> DOCUMENT
* * * * * * * * *

I have also, undoubtedly, gotten better at asking for help in a few different contexts. I was going back through the notes section of my phone recently (I have a wide variety of things written in them from speeches, playlist ideas, restaurant orders to rants, gift ideas and philosophical articles) and came across a list I had written back in April. It was about the different things that made up me, focusing mainly on what I liked and what I found difficult (I’m pretty sure the idea came from a magazine I’d been reading). At the very top of the list of things I found difficult to do I had written ‘talk to workers in shops’. This might seem small but I was one of those people that would freeze up every time a shop worker said hi to me when I walked into a store. It was a social interaction that I couldn’t handle. I’d generally give a meek hi back or even just an anxious smile and don’t even get me started on the awkwardness of what happened if they came up to me and asked if I needed any help. Admittedly, I’¨m still not overly exuberant and definitely don’t strike up a conversation with the worker about their day (still a long way to go) but I’m definitely not as awkward as I was and recently even asked for help. I’m not going to give the exact context for this, just know that if I hadn’t asked for help I would’ve had problems. I know this all seems small but, at the same time, this was something that I struggled with before.
I’ve also began to understand how to ask for help in general life. I’m one of those people that likes to always appear to be in control. If everything went to plan I should come off as having nothing to worry about and living a stress-free life, both in Australia and Norway. I don’t like to ask for help because, to me, that would be admitting I don’t have everything sorted out. Recently I encountered a situation that had me seriously freaking out (again no real context will be given). My brain was ringing alarm bells and, even though I thought I might be overreacting, I reached out to someone for help. In this situation all I really needed was for someone to assure me that everything was going to be okay, I don’t panic and worry about things as much as I used to but this wasn’t something I could just blow off. I came to the realisation (it was a borderline epiphany really) that I didn’t need to deal with things on my own if there was someone who could give me some assistance. It doesn’t make me any stronger or braver if I let myself freak out without sharing my problem when there are people who can help, in fact it probably makes me sillier.

* * * * * * * * *

> RECORDED DATA
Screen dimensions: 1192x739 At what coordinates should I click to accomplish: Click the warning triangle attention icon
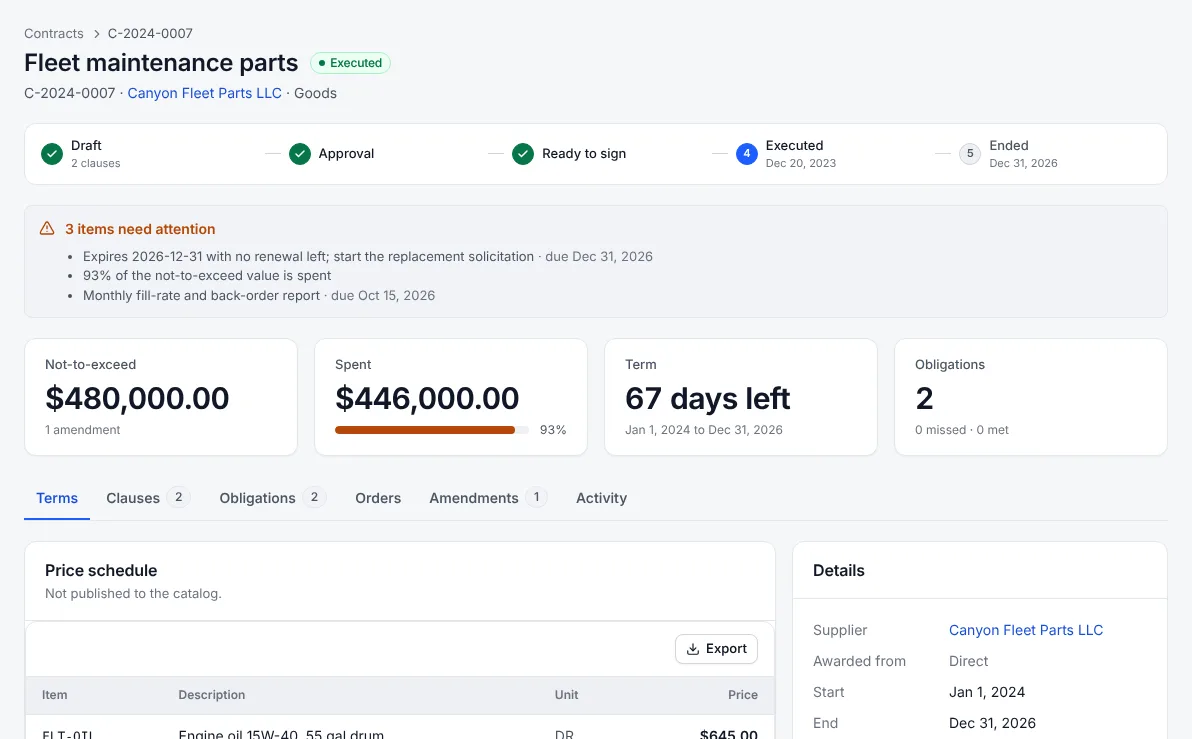point(47,228)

* * * * * * * * *

> INSTRUCTIONS
A – Please answer these questions using the passage about asking for help, one answer per line:
(i) What had the writer put at the very top of the list of things they found difficult to do?
(ii) In which month was that list written?
(iii) In which two countries does the writer want to seem to be living a stress-free life?
B – According to the passage about asking for help, why doesn't the writer like asking for help? Answer in one to three sentences.

> PROBLEM SOLUTIONS
A –
(i) 'Talk to workers in shops'
(ii) April
(iii) Australia and Norway

B – The writer likes to always appear to be in control. To them, asking for help would mean admitting they don't have everything sorted out.